I have an intuitive idea of how to prove it; I believe that the rows become linearly dependent if any $r_{i}$ is different from $s_ {i}$, but I'm struggling to formalize it.
Suppose that $r_i \neq s_i$ for some $i$. We can assume without loss of generality (i.e. up to a suitable permutation similarity) that this holds for $i = 1$.
If $r_1 < s_1$, verify that the first $s_1$ columns of $A$ must be linearly dependent, which means that $A$ has determinant zero. Similarly, if $r_1 > s_1$, then the first $r_1$ rows of $A$ are linearly dependent, which means that $A$ has determinant zero.
So, $A$ has determinant zero, which was what we wanted.
If you want to make an argument without appealing to permutation similarity, note that if $r_i < s_i$, then the columns of $A$ that contain the block-entry $A_{r_i \times s_i}$ will be linearly dependent. However, this is a bit less convenient to specify formally.
Also, because $r_1 + \cdots + r_m = s_1 + \cdots + s_m$, there exists an $i$ for which $r_i < s_i$ if and only if there exists a $j \neq i$ for which $r_j > s_j$.

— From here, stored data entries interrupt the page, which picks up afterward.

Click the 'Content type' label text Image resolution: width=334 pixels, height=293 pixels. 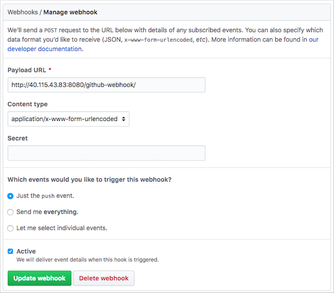point(27,104)
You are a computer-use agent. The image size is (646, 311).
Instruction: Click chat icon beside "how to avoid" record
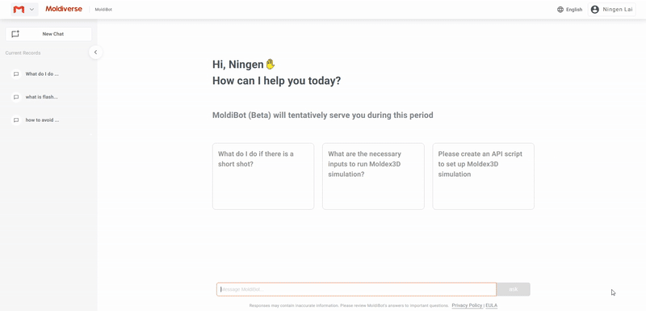coord(16,120)
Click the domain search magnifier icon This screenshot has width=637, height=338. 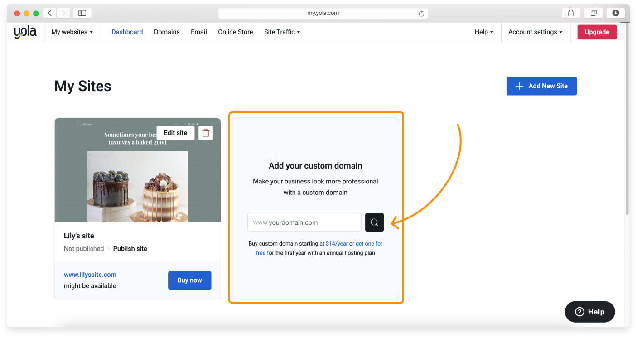(x=374, y=222)

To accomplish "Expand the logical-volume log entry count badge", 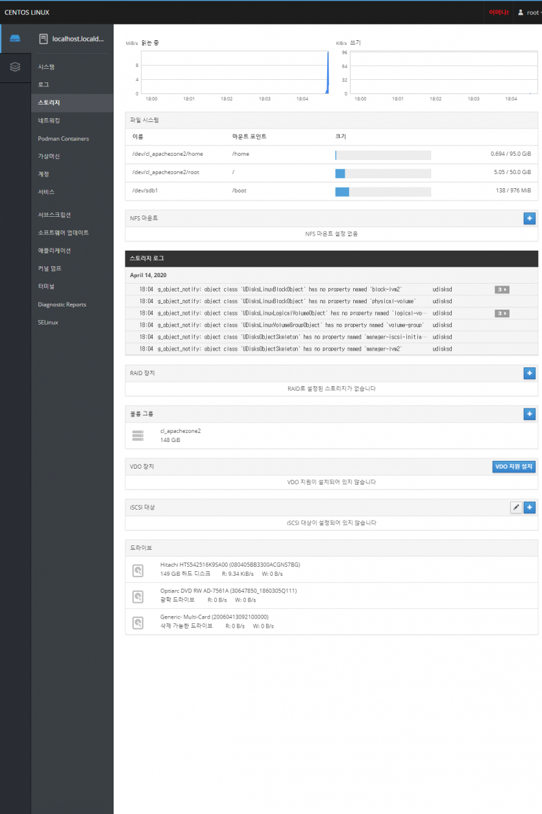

An alternative proof: note that $A^*A$ (with $A^*$ denoting a conjugate-transpose) is block diagonal with square blocks on the diagonal, with diagonal blocks $A_{r_i\times s_i}^*A_{r_i\times s_i}$ of shapes $s_i \times s_i$. As discussed above, if $r_i \neq s_i$ holds for at least one $i$, then there is a $j$ such that $r_j < s_j$, which implies that the rank of $A_{r_j \times s_j}^*A_{r_j \times s_j}$ is less than $s_i$, which implies that its determinant is zero. Because the blocks are square, the determinant of $A^*A$ is the product of the determinant of the blocks, which means that $\det(A^*A) = |\det(A)|^2$ must be zero.
The conclusion follows.